[Data for locating words and elements]
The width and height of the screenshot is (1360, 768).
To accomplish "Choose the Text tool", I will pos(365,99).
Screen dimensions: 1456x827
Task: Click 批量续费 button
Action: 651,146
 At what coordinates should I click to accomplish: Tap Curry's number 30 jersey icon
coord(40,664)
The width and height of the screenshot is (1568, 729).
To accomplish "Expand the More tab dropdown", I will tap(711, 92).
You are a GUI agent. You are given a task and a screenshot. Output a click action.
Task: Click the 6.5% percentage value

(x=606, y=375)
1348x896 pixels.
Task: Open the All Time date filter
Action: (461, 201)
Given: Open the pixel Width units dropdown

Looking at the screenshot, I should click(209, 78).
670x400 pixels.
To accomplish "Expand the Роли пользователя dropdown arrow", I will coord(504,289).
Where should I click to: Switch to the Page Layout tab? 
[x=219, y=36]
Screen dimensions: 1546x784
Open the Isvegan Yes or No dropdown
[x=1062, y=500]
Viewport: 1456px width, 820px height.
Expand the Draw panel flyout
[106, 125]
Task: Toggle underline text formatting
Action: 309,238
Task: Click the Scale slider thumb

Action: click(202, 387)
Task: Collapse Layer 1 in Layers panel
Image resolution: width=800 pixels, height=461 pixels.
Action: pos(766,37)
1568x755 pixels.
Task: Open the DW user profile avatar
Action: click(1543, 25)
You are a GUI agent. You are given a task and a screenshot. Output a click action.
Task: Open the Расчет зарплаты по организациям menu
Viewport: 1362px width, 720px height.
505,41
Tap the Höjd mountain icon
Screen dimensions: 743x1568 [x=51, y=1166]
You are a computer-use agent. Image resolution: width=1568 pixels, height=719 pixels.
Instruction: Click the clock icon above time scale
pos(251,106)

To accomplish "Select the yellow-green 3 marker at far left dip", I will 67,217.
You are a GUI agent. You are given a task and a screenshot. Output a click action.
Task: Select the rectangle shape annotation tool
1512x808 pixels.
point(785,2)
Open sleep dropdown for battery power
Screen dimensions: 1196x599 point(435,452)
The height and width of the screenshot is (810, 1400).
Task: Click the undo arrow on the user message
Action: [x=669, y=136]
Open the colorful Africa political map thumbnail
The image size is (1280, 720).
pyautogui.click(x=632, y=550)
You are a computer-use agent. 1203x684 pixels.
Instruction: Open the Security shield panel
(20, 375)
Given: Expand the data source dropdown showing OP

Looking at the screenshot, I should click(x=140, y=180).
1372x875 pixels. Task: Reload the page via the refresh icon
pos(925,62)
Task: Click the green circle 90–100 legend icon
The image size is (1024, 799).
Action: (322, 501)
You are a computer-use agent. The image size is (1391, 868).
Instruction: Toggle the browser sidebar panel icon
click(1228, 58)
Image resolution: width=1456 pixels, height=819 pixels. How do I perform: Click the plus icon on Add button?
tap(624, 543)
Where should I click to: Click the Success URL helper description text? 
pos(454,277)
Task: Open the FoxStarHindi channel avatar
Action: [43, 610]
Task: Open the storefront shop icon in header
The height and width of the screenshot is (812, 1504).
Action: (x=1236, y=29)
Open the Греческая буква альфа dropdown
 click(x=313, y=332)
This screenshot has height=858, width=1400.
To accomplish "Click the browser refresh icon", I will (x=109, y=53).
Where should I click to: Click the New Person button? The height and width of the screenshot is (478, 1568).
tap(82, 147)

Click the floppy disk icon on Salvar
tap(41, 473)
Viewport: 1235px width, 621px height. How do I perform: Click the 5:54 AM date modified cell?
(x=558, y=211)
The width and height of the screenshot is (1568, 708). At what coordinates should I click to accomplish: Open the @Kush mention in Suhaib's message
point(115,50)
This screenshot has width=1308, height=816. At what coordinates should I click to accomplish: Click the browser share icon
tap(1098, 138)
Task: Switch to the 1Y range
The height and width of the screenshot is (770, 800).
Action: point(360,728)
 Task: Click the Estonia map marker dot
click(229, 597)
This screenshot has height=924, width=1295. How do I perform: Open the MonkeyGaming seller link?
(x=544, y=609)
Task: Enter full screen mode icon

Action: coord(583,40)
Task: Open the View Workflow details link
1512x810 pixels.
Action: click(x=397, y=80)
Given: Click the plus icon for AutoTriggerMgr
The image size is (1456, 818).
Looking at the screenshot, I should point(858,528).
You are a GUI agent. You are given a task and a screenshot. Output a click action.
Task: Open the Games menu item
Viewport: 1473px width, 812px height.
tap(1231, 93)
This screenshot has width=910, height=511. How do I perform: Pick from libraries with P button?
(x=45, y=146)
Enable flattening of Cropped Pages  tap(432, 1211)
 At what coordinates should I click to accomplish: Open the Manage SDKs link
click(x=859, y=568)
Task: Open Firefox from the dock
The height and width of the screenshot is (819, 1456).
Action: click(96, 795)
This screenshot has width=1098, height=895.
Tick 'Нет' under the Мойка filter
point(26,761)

_Problem to solve_:
Reproduce all of the material, swapping "dropdown" for "drop-down" wherever it occurs and leaving everything else unchanged.

_Answer in full_:
The width and height of the screenshot is (1360, 768).
To accomplish "Choose the Text tool", I will pos(365,99).
Screen dimensions: 1456x827
Task: Click 批量续费 button
Action: 651,146
 At what coordinates should I click to accomplish: Tap Curry's number 30 jersey icon
coord(40,664)
The width and height of the screenshot is (1568, 729).
To accomplish "Expand the More tab drop-down", I will tap(711, 92).
You are a GUI agent. You are given a task and a screenshot. Output a click action.
Task: Click the 6.5% percentage value

(x=606, y=375)
1348x896 pixels.
Task: Open the All Time date filter
Action: (461, 201)
Given: Open the pixel Width units drop-down

Looking at the screenshot, I should click(209, 78).
670x400 pixels.
To accomplish "Expand the Роли пользователя drop-down arrow", I will coord(504,289).
Where should I click to: Switch to the Page Layout tab? 
[x=219, y=36]
Screen dimensions: 1546x784
Open the Isvegan Yes or No drop-down
[x=1062, y=500]
Viewport: 1456px width, 820px height.
Expand the Draw panel flyout
[106, 125]
Task: Toggle underline text formatting
Action: 309,238
Task: Click the Scale slider thumb

Action: click(202, 387)
Task: Collapse Layer 1 in Layers panel
Image resolution: width=800 pixels, height=461 pixels.
Action: pos(766,37)
1568x755 pixels.
Task: Open the DW user profile avatar
Action: click(1543, 25)
You are a GUI agent. You are given a task and a screenshot. Output a click action.
Task: Open the Расчет зарплаты по организациям menu
Viewport: 1362px width, 720px height.
505,41
Tap the Höjd mountain icon
Screen dimensions: 743x1568 [x=51, y=1166]
You are a computer-use agent. Image resolution: width=1568 pixels, height=719 pixels.
Instruction: Click the clock icon above time scale
pos(251,106)

To accomplish "Select the yellow-green 3 marker at far left dip", I will 67,217.
You are a GUI agent. You are given a task and a screenshot. Output a click action.
Task: Select the rectangle shape annotation tool
1512x808 pixels.
point(785,2)
Open sleep drop-down for battery power
Screen dimensions: 1196x599 point(435,452)
The height and width of the screenshot is (810, 1400).
Task: Click the undo arrow on the user message
Action: [x=669, y=136]
Open the colorful Africa political map thumbnail
The image size is (1280, 720).
pyautogui.click(x=632, y=550)
You are a computer-use agent. 1203x684 pixels.
Instruction: Open the Security shield panel
(20, 375)
Given: Expand the data source drop-down showing OP

Looking at the screenshot, I should click(x=140, y=180).
1372x875 pixels. Task: Reload the page via the refresh icon
pos(925,62)
Task: Click the green circle 90–100 legend icon
The image size is (1024, 799).
Action: (322, 501)
You are a computer-use agent. The image size is (1391, 868).
Instruction: Toggle the browser sidebar panel icon
click(1228, 58)
Image resolution: width=1456 pixels, height=819 pixels. How do I perform: Click the plus icon on Add button?
tap(624, 543)
Where should I click to: Click the Success URL helper description text? 
pos(454,277)
Task: Open the FoxStarHindi channel avatar
Action: [43, 610]
Task: Open the storefront shop icon in header
The height and width of the screenshot is (812, 1504).
Action: (x=1236, y=29)
Open the Греческая буква альфа drop-down
 click(x=313, y=332)
This screenshot has height=858, width=1400.
To accomplish "Click the browser refresh icon", I will (x=109, y=53).
Where should I click to: Click the New Person button? The height and width of the screenshot is (478, 1568).
tap(82, 147)

Click the floppy disk icon on Salvar
tap(41, 473)
Viewport: 1235px width, 621px height. How do I perform: Click the 5:54 AM date modified cell?
(x=558, y=211)
The width and height of the screenshot is (1568, 708). At what coordinates should I click to accomplish: Open the @Kush mention in Suhaib's message
point(115,50)
This screenshot has width=1308, height=816. At what coordinates should I click to accomplish: Click the browser share icon
tap(1098, 138)
Task: Switch to the 1Y range
The height and width of the screenshot is (770, 800).
Action: point(360,728)
 Task: Click the Estonia map marker dot
click(229, 597)
This screenshot has height=924, width=1295. How do I perform: Open the MonkeyGaming seller link?
(x=544, y=609)
Task: Enter full screen mode icon

Action: coord(583,40)
Task: Open the View Workflow details link
1512x810 pixels.
Action: click(x=397, y=80)
Given: Click the plus icon for AutoTriggerMgr
The image size is (1456, 818).
Looking at the screenshot, I should point(858,528).
You are a GUI agent. You are given a task and a screenshot. Output a click action.
Task: Open the Games menu item
Viewport: 1473px width, 812px height.
tap(1231, 93)
This screenshot has width=910, height=511. How do I perform: Pick from libraries with P button?
(x=45, y=146)
Enable flattening of Cropped Pages  tap(432, 1211)
 At what coordinates should I click to accomplish: Open the Manage SDKs link
click(x=859, y=568)
Task: Open Firefox from the dock
The height and width of the screenshot is (819, 1456).
Action: click(96, 795)
This screenshot has width=1098, height=895.
Tick 'Нет' under the Мойка filter
point(26,761)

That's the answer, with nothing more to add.